查看告警列表

约束限制

• 仅标准版和专业版支持忽略和标记告警事件，基础版不支持。
• 仅支持导出近180天的全部告警事件，暂不支持筛选导出告警事件信息。
• 按过滤场景筛选告警，最多可呈现10000条告警。

查看告警详情

1. 登录管理控制台。
2. 在页面左上角单击，选择“安全与合规 > 态势感知”，进入态势感知管理页面。
3. 在态势感知管理页面选择“威胁告警 > 告警列表”，进入态势感知告警列表管理页面。
   图1 查看告警列表信息
   

4. 筛选“告警名称”、“告警等级”、“发生时间”和“处理状态”条件选项，在列表栏查看显示符合过滤条件的告警事件列表。
   • 告警名称：告警事件所属的分类。
   • 告警等级：告警事件对应的等级，包括“致命”、“高危”、“中危”、“低危”、“提示”。
   • 处理状态：用户对告警事件的处理标记，可选择“未处理”、“已忽略”、“已线下处理”。
   • 发生时间：告警事件发生的时间范围，可选择“今天”、“昨天”、“近3天”、“近7天”、“近30天”和“近半年”。

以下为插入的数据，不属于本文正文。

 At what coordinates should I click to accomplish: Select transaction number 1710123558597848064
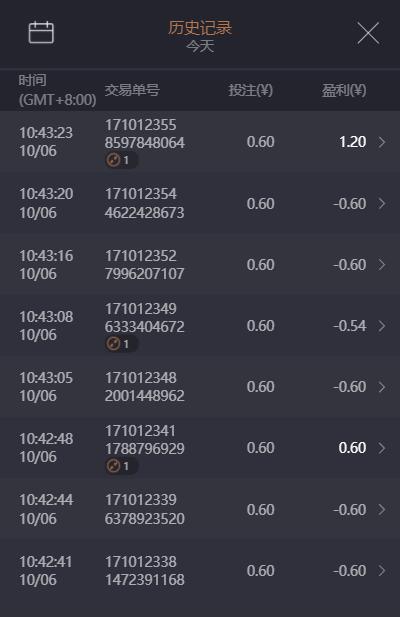tap(144, 134)
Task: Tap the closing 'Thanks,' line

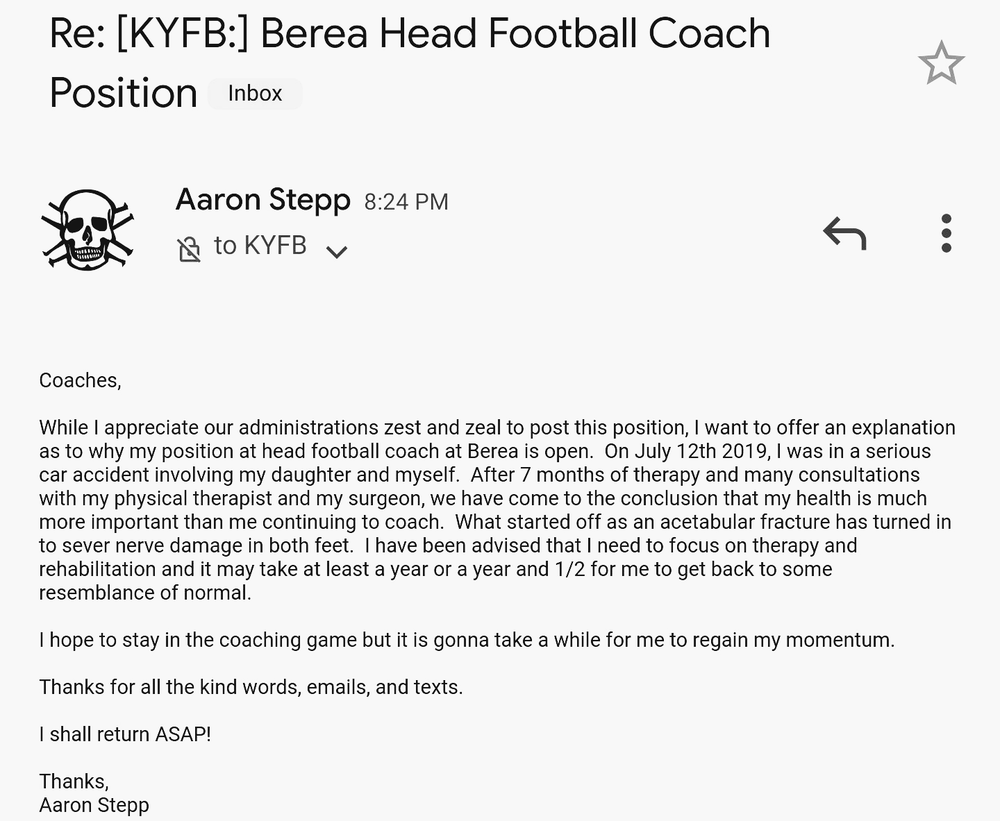Action: [74, 781]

5. 当过滤后的告警事件较多时，可以利用搜索功能快速找到指定告警事件。

   在下拉框中选择“资产IP”、“来源IP”、“主机ID”，在搜索框中输入相应IP或ID，单击，即可查看到指定资产相关的告警信息。

6. 查看告警事件详情。

   单击列表中告警的“告警名称”，右侧滑出告警详情窗口，可查看与该告警相关的“基本信息”、“数据来源”、“攻击信息”、受影响的用户等信息，以及该告警的处理状态。

标记告警事件

当SA检测出告警事件后，您可手动标记已处理的告警事件。

1. 在“告警列表”页面，标记告警事件的处理状态。
   • 忽略：如果确认该告警事件不会造成危害，可标记为“已忽略”状态。
   • 标记为线下处理：如果该告警事件已在线下处理，在“标记为线下处理”窗口记录“处理人”、“处理时间”和“处理结果”，可标记为“已线下处理”状态。

2. 批量标记告警事件。

   选择一个或多个“未处理”状态的告警，单击“忽略”或“标记为线下处理”，对不同告警事件批量执行相应的处理操作。

3. 单个标记告警事件。

   在告警列表对应“操作”列，单击“忽略”或“标记为线下处理”，对单个告警事件执行相应处理操作。

4. 取消告警事件标记。

   告警处理状态标记后，可在告警事件对应“操作”列，单击“取消忽略”或“取消标记”，恢复告警“未处理”状态，再修改告警状态。

导出告警事件

在“告警列表”页面，单击“导出全部告警”，一键导出列表中全部告警事件，并以excel文件形式保存在本地。导出完成后，即可离线查看告警事件列表。

图2 导出告警事件

导出的excel文件中包含“事件标识”、“受影响资源”、“严重等级”和“发现时间”等信息。

目前仅支持导出近180天的全部告警事件。